My local supermarkets (in London, not Belfast) still have a decent supply of fresh fruit and vegetables from Spain. There’s been no need to modify my winter tangerine- or broccoli-buying habits. There are not obviously any more “out-of-stock” signs now than pre-Brexit or pre-pandemic. I haven’t tried to order anything online since Christmas, so for me at least, nothing’s gone awry there. Walking around the park, there still seem to be substantial numbers of EU citizens who haven’t joined the exodus from London. My brother got a blue-black passport when he renewed his old burgundy one, though he hasn’t had a chance to use it yet.
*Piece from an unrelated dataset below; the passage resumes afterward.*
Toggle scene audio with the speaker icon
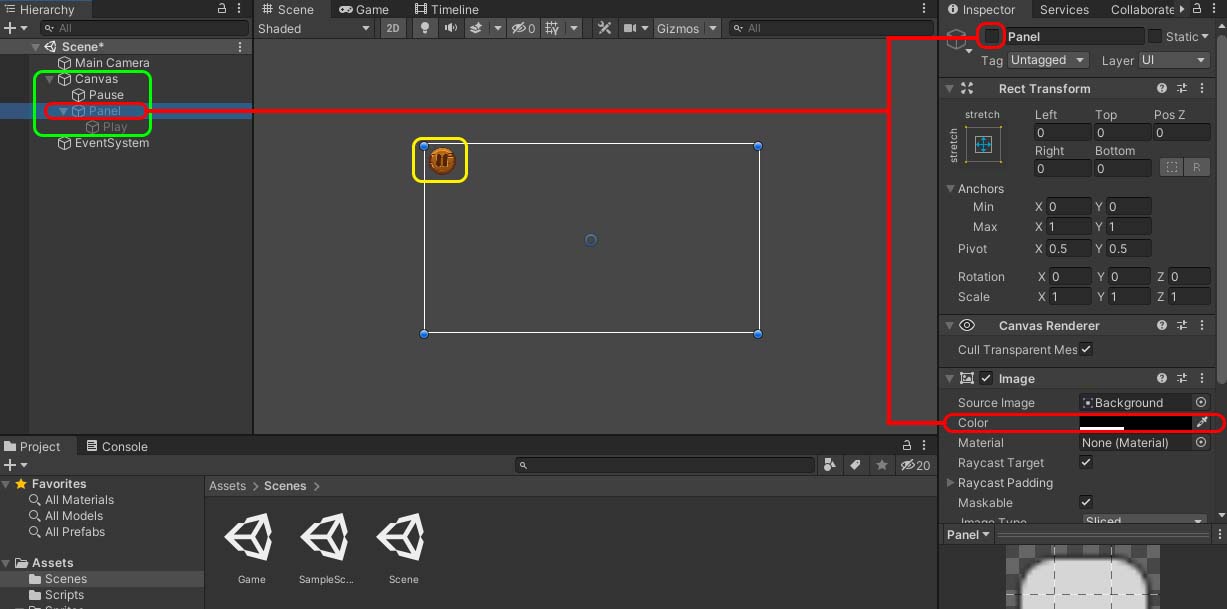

Casting my eyes up from my flat, some of the starkest problems that we were warned could arise have not come to pass. The 7,000 lorries backed up in Kent, a possibility laid out in Michael Gove’s “reasonable worst case scenario” last autumn, have not dominated our screens. The only time there were any newsworthy logjams was when we were still in the EU single market, in December, and those were seemingly due to a combination of pre-end-of-transition stockpiling and the French border closure, which was down to the new Covid variant rather than our breach from the EU. In one sense, Brexit proved handy: thanks to earlier fears of a disorderly no-deal departure, we had some overspill lorry parks prepared.
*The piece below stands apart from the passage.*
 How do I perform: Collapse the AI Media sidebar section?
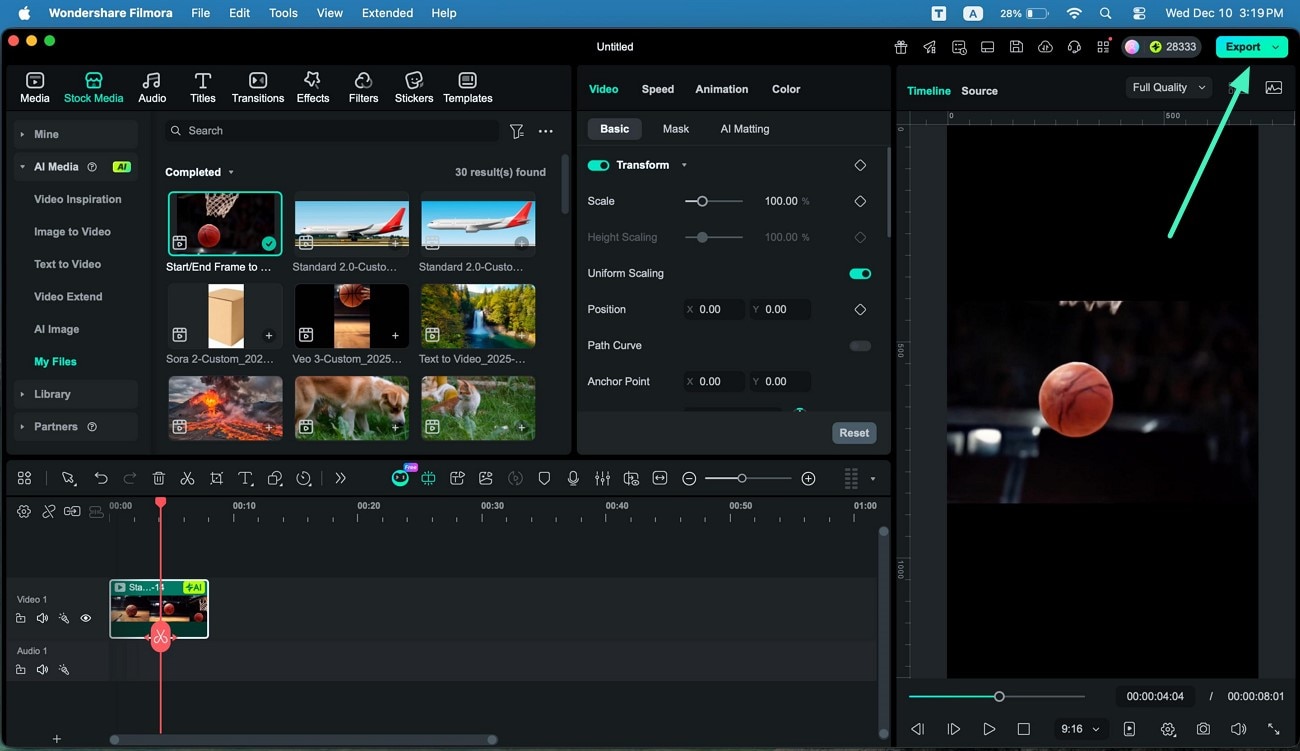pos(20,166)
But the experience of a coddled think-tanker should not disguise the fact that the Trade and Cooperation Agreement, reached with the EU on Christmas Eve, is the first free trade agreement in history whose objective is to make trade less free-and on that score it has been an undeniable success. It has erected some very real barriers between the UK and the EU, as well as between Great Britain and Northern Ireland. The important question about how Brexit is going concerns the experience in and around these new barriers.
Freight pain
Businesses are already reporting a range of difficulties in moving stuff into the EU. There are lots of new forms to fill in and new systems to get to grips with. They were advised by the government to appoint a customs agent (advisers with knowledge of trade-not the people who check your suitcase at the border) to help navigate such procedures. But these are private businesses. Some exporters will be unable to shell out for relevant expertise, even if they can find it. Businesses that have only previously traded within the EU have not had to use such agents before, and now all of a sudden need similar help at once: there aren’t yet enough agents with the necessary know-how to go round. Over time, however, the number of experienced agents and exporters will grow. This may be a genuine example of what the government dubs “teething problems.”